The GPflow docs provide an example for multi-class classification with the robust-max function. I am trying to train a multi-class classifier with the softmax likelihood instead, which is also implemented in GPflow but I can't find any documentation or examples on how to use it correctly.
Please find an example of what I have tried below. During training, the loss decreases smoothly.
The robust-max example mentioned above uses categorical labels, i.e., values 0, 1, 2, but simply replacing the robust-max by the softmax likelihood raises an IndexError in the quadrature method. Therefore, I assume this model with the softmax likelihood requires one-hot encoded labels.

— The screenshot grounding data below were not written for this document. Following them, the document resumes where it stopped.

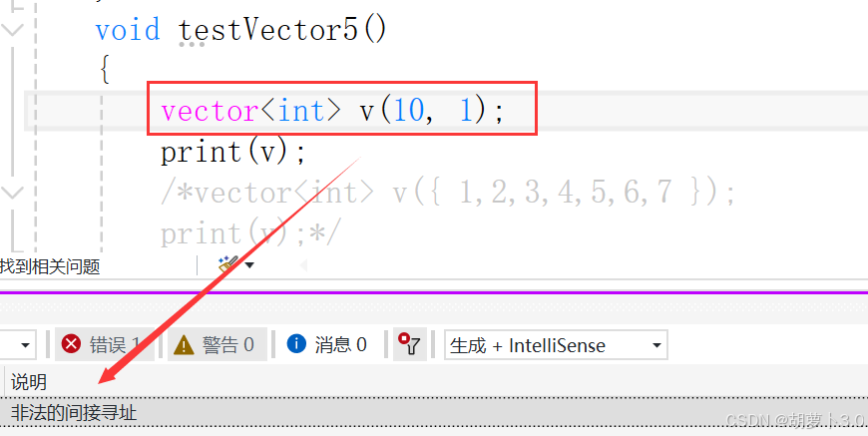
Task: Click the error list filter funnel icon
Action: tap(410, 344)
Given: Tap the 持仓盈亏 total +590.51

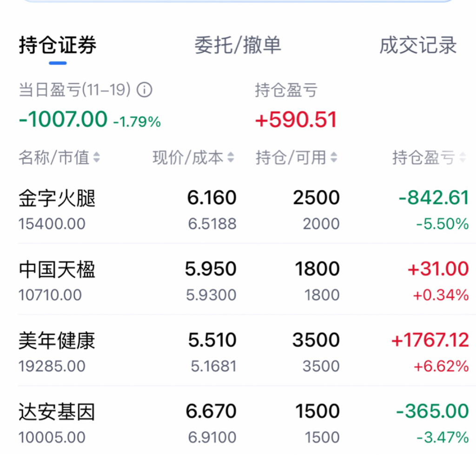Looking at the screenshot, I should pos(296,119).
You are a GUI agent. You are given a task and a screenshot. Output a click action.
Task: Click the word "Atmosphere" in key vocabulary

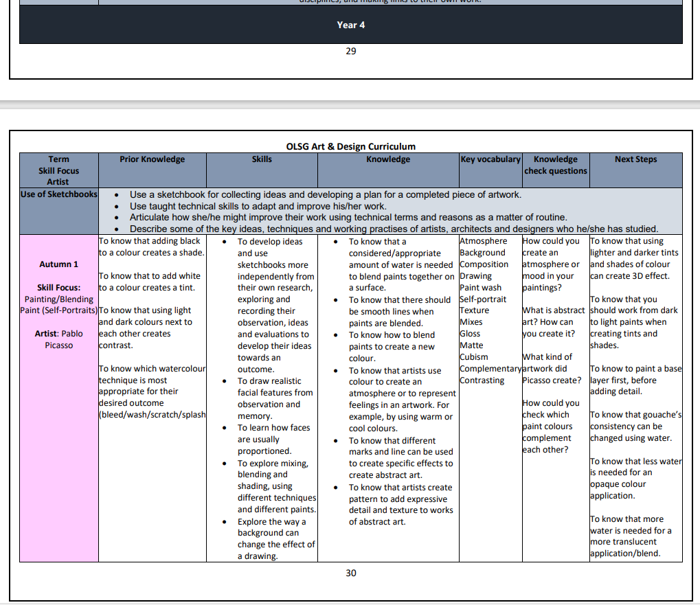click(x=483, y=241)
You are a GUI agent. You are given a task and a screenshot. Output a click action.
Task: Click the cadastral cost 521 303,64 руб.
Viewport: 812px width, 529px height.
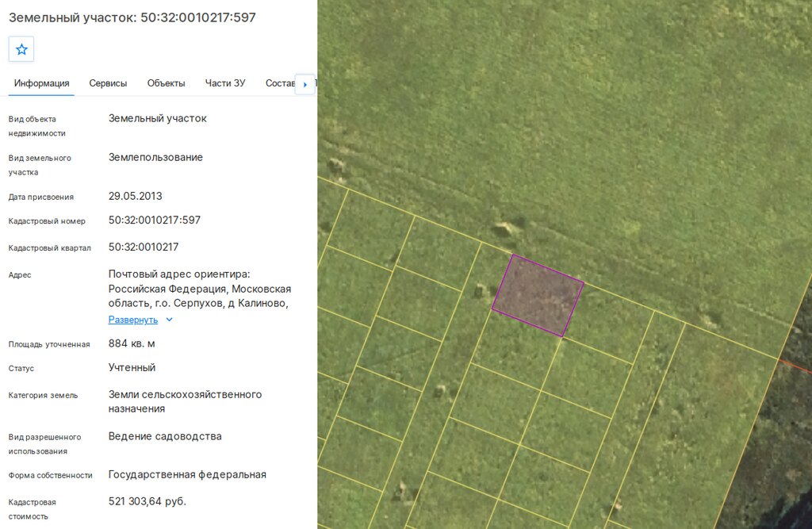coord(147,501)
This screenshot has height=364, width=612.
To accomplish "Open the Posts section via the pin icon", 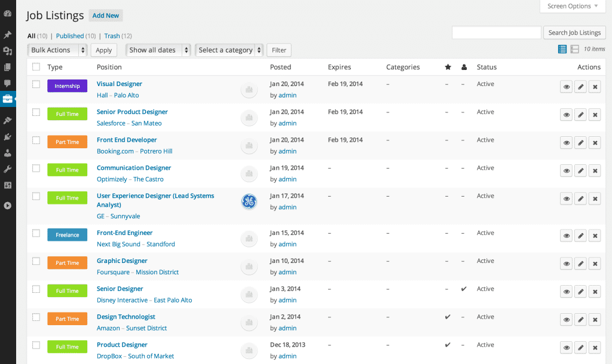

At test time, however, I noticed that for this three-class toy example the model never predicts class 3. Upon closer inspection, the softmax likelihood has the following method
def _log_prob(self, F, Y):
        return -tf.nn.sparse_softmax_cross_entropy_with_logits(logits=F, labels=Y[:, 0])
which looks like it expects an array of categorical labels of shape [num_samples, 1].
What is the right way to use the softmax likelihood for GP multi-class classification?
import numpy as np
import tensorflow as tf
import gpflow
from gpflow.likelihoods.multiclass import Softmax
from tqdm.auto import tqdm
np.random.seed(0)
tf.random.set_seed(123)
# Number of functions and number of data points
num_classes = 3
N = 100
# Create training data
# Jitter
jitter_eye = np.eye(N) * 1e-6
# Input
X = np.random.rand(N, 1)
# SquaredExponential kernel matrix
kernel_se = gpflow.kernels.SquaredExponential(lengthscales=0.1)
K = kernel_se(X) + jitter_eye
# Latents prior sample
f = np.random.multivariate_normal(mean=np.zeros(N), cov=K, size=(num_classes)).T
# Hard max observation
Y = np.argmax(f, 1).reshape(-1,).astype(int)
# One-hot encoding
Y_hot = np.zeros((N, num_classes), dtype=np.int)
Y_hot[np.arange(N), Y] = 1
data = (X, Y_hot)
# sum kernel: Matern32 + White
kernel = gpflow.kernels.Matern32() + gpflow.kernels.White(variance=0.01)
likelihood = Softmax(num_classes)
m = gpflow.models.VGP(
    data=data,
    kernel=kernel,
    likelihood=likelihood,
    num_latent_gps=num_classes,
)
def run_adam(model, iterations):
    """
    Utility function running the Adam optimizer
    """
    # Create an Adam Optimizer action
    losses = []
    training_loss = model.training_loss
    optimizer = tf.optimizers.Adam()
    @tf.function
    def optimization_step():
        optimizer.minimize(training_loss, model.trainable_variables)
    for step in tqdm(range(iterations), total=iterations):
        optimization_step()
        if step % 10 == 0:
            elbo = -training_loss().numpy()
            losses.append(elbo)
    return losses
run_adam(model=m, iterations=10000)
y_pred = m.predict_y(X)[0]
print("Training accuracy: {:3.2f}".format(np.mean(Y == np.argmax(y_pred, axis=1))))
 
                        
Softmax uses Monte Carlo to estimate the expected log likelihood, so you do always need Adam. The nice thing about RobustMax is that for the full dataset, you can use bfgs. My experience is that RobustMax isn't that great from a statistical perspective though...
I can never remember what form the labels should be passed in, and it's very possible that there is a difference between
RobustMaxandSoftMax. You found the correct method, and I would refer to the TensorFlow documentation oftf.nn.sparse_softmax_cross_entropy_with_logits()to determine what the right format is.